DETAILED DESCRIPTION OF THE INVENTION
[0024] The invention relates to apparatuses, systems, and methods
for separating water vapor (a.k.a. "steam") from a water-vapor
containing gas mixture with a mixed ion conducting (MIC) membrane.
The membrane includes a solid, non-porous, and gas-impermeable
material that can simultaneously conduct oxygen ions and protons.
Oxygen ions (O.sup.2-) donated from water molecules in the
water-vapor containing gas mixture fill exposed oxygen vacancies on
a surface of the membrane. At the same time, the hydrogen ions (or
equivalently, protons) from the water molecule fill sites near the
oxygen ions in the membrane lattice. Because the oxygen vacancies
and protons have the same type of charge (positive) they can move
in opposite directions across the interior bulk of the membrane to
opposite surfaces (i.e., ambipolar diffusion).
[0025] When the positive hydrogen ions arrive at a surface opposite
the one exposed to the water-vapor containing gas mixture, they can
recombine with an oxygen ion to make a neutral water molecule. This
water molecule may then be released at the opposing surface to join
a second gas mixture that has a lower concentration of water vapor.

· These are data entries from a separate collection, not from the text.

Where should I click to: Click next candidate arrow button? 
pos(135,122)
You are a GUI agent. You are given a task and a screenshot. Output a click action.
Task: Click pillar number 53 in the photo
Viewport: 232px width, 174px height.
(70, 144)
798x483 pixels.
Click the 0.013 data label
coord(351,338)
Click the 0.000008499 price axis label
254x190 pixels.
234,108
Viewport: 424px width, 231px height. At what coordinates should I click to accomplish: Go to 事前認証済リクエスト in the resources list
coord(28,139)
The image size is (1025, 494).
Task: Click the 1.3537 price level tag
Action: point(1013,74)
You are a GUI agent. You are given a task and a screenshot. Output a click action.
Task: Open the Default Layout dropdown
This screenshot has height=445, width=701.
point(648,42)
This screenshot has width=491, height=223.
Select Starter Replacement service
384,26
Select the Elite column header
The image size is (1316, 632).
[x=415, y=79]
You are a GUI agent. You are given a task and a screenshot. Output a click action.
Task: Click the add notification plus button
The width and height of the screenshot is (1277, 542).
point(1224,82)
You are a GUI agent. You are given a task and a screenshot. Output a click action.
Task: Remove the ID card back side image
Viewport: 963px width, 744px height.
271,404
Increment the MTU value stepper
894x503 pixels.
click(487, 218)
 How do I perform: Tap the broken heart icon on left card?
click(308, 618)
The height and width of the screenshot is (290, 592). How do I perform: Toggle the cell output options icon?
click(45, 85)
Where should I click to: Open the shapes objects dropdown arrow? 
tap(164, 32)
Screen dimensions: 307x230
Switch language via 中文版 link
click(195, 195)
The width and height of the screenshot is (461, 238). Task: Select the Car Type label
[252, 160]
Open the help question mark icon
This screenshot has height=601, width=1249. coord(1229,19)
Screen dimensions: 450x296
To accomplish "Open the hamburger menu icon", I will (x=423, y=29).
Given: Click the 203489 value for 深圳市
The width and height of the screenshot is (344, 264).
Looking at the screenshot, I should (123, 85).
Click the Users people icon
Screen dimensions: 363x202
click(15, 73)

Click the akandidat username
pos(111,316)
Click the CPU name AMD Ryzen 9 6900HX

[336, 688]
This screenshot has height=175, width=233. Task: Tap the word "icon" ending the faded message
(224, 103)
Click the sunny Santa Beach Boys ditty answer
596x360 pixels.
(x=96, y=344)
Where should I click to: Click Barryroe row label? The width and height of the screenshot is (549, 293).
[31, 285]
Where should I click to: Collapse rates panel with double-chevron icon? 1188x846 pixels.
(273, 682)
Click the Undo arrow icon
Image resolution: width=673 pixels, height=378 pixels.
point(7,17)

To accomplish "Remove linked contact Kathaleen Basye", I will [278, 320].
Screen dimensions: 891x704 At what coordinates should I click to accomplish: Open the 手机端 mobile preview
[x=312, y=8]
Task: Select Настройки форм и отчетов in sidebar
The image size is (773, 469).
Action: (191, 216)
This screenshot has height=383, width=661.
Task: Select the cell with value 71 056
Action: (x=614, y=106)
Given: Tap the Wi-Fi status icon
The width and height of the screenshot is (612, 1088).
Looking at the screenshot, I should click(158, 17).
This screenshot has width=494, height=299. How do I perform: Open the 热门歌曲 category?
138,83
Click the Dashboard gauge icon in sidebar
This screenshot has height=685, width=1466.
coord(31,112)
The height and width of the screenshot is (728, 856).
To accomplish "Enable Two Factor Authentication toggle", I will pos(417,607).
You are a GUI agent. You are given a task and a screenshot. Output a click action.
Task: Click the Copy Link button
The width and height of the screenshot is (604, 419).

The net result is that the water molecule migrates across the
membrane from one gas mixture to another. However, because the
membrane is non-porous and "gas-impermeable" other gases such as
nitrogen, methane, carbon monoxide, carbon dioxide, cannot also
migrate across the MIC membrane in substantial amounts. This makes
the membrane highly-selective for separating water vapor from other
components of the gas mixture.
[0026] In addition, the membrane has other characteristics of a
ceramic that make it useful for water vapor separation (and
purification) in high-temperature synthesis gas production
processes. Ceramic steam permeable membranes, unlike plastics and
other organic polymers, have melting points that are above the
temperatures needed for synthesis gas production from the reaction
of water vapor with natural gas or coal. This allows the in-situ
recycling of high temperature water vapor during processes of
making and using synthesis gas for energy and/or chemical
feedstocks.
[0027] Exemplary Water Vapor Transport Membranes
[0028] FIG. 1A shows a simplified schematic of two gases separated
by a water vapor (a.k.a. steam) permeable membrane 102 according to
embodiments of the invention. The membrane 102 may be a mixed ion
conducting membrane that is solid and non-porous. It may also be
impermeable to the passive diffusion of gases, but still allow the
active transport of water vapor between a water-vapor containing
gas mixture 104 and a second gas mixture with a lower partial
pressure of water (i.e., P.sub.H2O).
[0029] The membrane 102 may be made from one or more mixed ion
conducting materials, such as a perovskite ceramic. Suitable
perovskite ceramics may include those that have a general formula
ABO.sub.3, where A is selected from the group consisting of
calcium, strontium, barium, lanthanum, a lanthanide series metal,
an actinide series metal, and a mixture thereof, and B is selected
from a group consisting of zirconium, cerium, yttrium, titanium,
transition metals and mixtures thereof. Additional examples of
mixed ion conducting materials that may be used in embodiments of
the invention include BaZr.sub.1-xY.sub.xO.sub.3-6, where x is less
than 0.5, and .delta. is 0 to x/2. Additional details of these and
other mixed ion conducing materials are described in U.S. Pat. No.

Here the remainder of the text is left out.